“Digitalisierung ist Bestandteil aller Programme der Regierungsparteien, auf die sich die Bürger verlassen müssen können.“

Was muss, kann, darf der Staat leisten? Diese uralte Streitfrage entflammt erneut beim Thema Digitalisierung. Die durchdringt uns zwar seit Jahren mit zunehmender Intensität und Geschwindigkeit, einen neuen Maßstab hat aber das Coronajahr 2020 gesetzt. Digitale Technik macht das Leben einfacher, sicherer und erhält dank Homeoffice Jobs. Diese Erkenntnis hat bei vielen zu einem Bewusstseinswandel geführt.

Das ist eine wichtige Voraussetzung für die weitere digitale Entwicklung. Das Problem: Andere Länder und mit ihnen andere Unternehmen sind weiter – und schneller. Dafür gibt es unterschiedliche Gründe: Wettbewerb, rechtlicher Rahmen, wirtschaftliche Notwendigkeit, staatlicher Ehrgeiz. Um Schritt zu halten, geht es nicht nur darum, die Bedeutung der Thematik so breit wie möglich zu verankern, sondern die Entwicklung zu beschleunigen.

Wer aber ist dafür verantwortlich? Die schlichte Antwort: jeder. Das gilt für Eltern, Arbeitnehmer, Unternehmer. Ohne die persönliche Bereitschaft zur Veränderung passiert nichts. Und der Staat? Stefan Muhle, Staatssekretär im niedersächsischen Wirtschaftsministerium, riet Entscheidungsträgern nun in einer Diskussionsveranstaltung dazu, bei der Digitalisierung nicht zu warten, „bis der Staat es verstanden hat“. Zugleich müsse die Digitalisierung von der Gesellschaft eingefordert werden.

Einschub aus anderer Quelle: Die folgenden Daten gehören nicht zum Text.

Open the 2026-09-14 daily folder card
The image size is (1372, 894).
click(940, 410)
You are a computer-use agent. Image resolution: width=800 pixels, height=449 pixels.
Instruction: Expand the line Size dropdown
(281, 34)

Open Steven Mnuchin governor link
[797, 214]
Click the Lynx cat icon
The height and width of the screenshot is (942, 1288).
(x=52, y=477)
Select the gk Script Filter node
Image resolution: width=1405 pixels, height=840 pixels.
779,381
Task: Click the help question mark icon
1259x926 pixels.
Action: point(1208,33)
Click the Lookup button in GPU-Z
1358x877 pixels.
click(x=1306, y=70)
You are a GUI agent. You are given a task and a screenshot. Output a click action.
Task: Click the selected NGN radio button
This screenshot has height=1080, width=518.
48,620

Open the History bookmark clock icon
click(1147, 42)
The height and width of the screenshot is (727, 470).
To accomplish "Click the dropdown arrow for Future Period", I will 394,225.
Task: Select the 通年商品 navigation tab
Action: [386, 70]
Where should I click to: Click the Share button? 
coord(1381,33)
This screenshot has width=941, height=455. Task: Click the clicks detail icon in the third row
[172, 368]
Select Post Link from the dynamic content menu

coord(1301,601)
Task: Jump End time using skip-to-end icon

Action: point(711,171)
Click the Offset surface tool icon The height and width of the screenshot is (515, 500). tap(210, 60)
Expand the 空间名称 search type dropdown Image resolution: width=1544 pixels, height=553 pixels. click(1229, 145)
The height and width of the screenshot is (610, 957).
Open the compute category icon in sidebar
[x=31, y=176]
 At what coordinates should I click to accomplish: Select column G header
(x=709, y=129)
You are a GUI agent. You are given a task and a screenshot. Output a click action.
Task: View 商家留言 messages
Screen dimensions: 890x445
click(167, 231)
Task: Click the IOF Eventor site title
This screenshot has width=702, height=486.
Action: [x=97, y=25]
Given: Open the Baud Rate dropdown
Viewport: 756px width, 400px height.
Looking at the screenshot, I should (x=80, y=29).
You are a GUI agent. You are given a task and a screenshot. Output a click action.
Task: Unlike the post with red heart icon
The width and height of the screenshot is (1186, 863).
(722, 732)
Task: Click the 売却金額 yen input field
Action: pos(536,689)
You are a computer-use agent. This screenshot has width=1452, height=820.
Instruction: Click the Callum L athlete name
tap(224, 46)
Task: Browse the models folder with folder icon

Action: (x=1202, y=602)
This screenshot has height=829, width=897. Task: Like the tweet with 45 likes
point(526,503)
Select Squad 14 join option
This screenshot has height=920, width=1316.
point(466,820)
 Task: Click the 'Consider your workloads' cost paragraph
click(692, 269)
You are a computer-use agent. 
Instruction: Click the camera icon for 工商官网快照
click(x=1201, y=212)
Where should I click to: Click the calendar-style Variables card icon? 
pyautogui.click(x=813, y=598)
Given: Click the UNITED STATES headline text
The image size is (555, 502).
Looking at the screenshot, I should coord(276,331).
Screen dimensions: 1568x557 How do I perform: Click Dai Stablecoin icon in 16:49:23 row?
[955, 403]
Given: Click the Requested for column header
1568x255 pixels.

Das ist situativ okay, kann aber nicht das Prinzip der Zukunft sein. Digitalisierung ist Bestandteil aller Programme der Regierungsparteien, auf die sich die Bürger verlassen müssen können. Der Staat ist in der Bringschuld, für verlässliche Rahmen und wettbewerbsfähiges Tempo zu sorgen. Ihn aus der Verantwortung zu entlassen, wäre falsch. Besser wären verbindliche politische Zielvereinbarungen und deren transparente Überprüfung. Dann entscheidet der Wähler.